### DESCRIPTION OF THE TASK
Locate the line that contains "Given: Click the 抽出 extract tool" in the entries below, then repeat it and every following line through the line that contains "Click the News", exactly, and no others.

### ENTRIES SUPPLIED

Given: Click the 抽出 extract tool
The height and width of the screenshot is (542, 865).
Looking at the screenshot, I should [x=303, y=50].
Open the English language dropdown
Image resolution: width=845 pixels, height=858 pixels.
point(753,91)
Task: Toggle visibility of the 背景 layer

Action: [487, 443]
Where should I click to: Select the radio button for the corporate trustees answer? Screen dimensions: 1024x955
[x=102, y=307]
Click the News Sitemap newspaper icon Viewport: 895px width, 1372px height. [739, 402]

...

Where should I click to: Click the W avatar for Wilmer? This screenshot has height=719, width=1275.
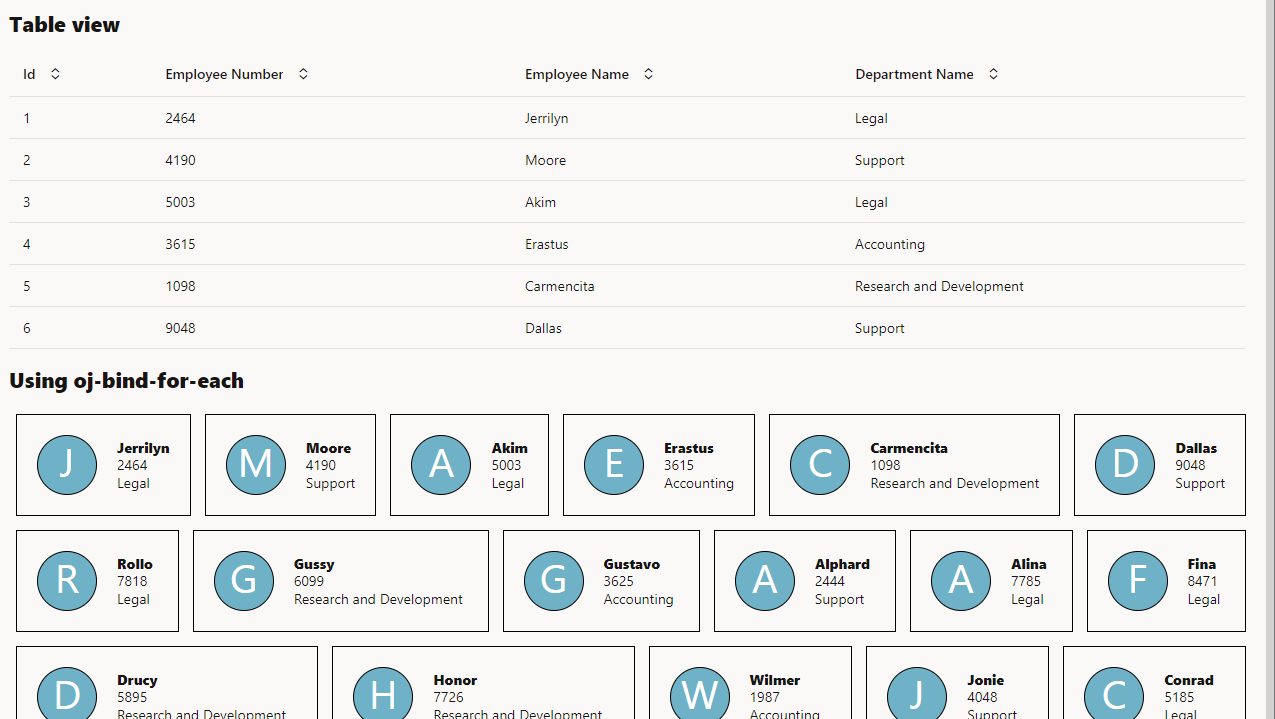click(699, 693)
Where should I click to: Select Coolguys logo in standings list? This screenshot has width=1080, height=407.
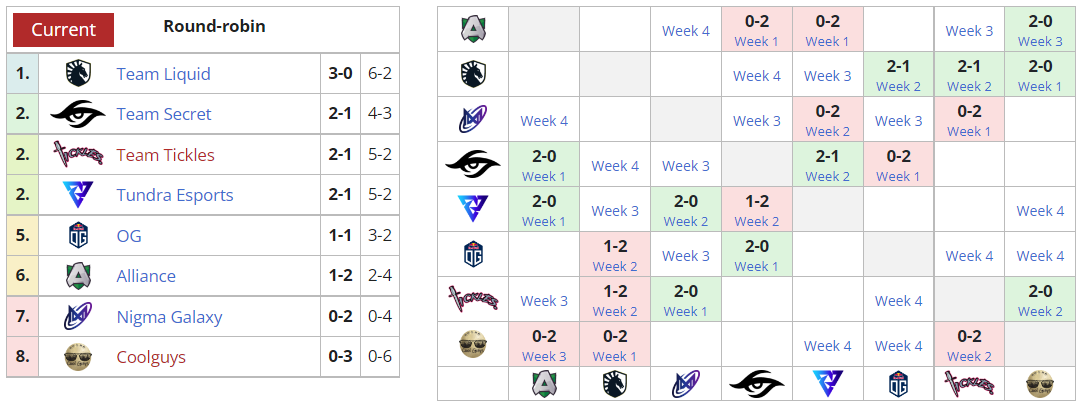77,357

### EXERCISE OUTPUT
Given: Click the 抽出 extract tool
The height and width of the screenshot is (542, 865).
Looking at the screenshot, I should [x=303, y=50].
Open the English language dropdown
Image resolution: width=845 pixels, height=858 pixels.
point(753,91)
Task: Toggle visibility of the 背景 layer

Action: [487, 443]
Where should I click to: Select the radio button for the corporate trustees answer? Screen dimensions: 1024x955
[x=102, y=307]
Click the News Sitemap newspaper icon Viewport: 895px width, 1372px height. [739, 402]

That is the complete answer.